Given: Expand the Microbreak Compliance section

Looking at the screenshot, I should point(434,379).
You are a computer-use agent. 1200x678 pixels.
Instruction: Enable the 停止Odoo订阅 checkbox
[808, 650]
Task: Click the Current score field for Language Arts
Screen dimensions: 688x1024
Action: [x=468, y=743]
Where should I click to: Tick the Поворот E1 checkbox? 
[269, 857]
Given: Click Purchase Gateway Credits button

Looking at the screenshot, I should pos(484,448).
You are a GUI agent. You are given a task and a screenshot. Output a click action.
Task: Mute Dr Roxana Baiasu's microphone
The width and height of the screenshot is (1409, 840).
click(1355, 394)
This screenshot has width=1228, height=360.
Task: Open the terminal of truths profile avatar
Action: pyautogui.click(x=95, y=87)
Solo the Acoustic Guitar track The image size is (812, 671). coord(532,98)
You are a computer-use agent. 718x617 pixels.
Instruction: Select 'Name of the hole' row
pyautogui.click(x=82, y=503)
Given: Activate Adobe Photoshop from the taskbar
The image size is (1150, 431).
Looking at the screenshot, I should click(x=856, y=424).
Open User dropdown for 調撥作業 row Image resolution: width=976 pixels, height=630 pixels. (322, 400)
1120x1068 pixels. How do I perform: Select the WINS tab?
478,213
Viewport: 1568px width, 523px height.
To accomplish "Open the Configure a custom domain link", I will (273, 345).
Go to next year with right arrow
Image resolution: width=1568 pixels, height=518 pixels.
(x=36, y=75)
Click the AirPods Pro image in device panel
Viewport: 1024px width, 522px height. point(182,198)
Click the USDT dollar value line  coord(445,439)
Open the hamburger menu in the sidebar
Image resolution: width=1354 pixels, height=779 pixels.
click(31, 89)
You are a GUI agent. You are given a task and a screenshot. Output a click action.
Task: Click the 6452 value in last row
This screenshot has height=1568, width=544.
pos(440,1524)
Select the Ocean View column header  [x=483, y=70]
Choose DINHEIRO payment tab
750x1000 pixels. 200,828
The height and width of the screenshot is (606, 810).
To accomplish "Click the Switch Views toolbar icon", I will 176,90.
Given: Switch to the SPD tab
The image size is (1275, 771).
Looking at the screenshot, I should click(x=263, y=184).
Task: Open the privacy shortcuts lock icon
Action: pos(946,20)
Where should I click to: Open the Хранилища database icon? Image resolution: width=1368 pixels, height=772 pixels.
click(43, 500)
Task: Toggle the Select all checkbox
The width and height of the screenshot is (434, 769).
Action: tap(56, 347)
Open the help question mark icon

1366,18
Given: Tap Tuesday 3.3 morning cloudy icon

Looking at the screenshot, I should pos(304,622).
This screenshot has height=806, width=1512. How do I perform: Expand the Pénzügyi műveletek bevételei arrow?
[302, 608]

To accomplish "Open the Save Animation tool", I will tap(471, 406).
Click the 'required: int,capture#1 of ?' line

++++++

[How to complete this task] How many lines of the material above hold the string "will"? Reply with the number and nothing else.

[Solution for this problem] 3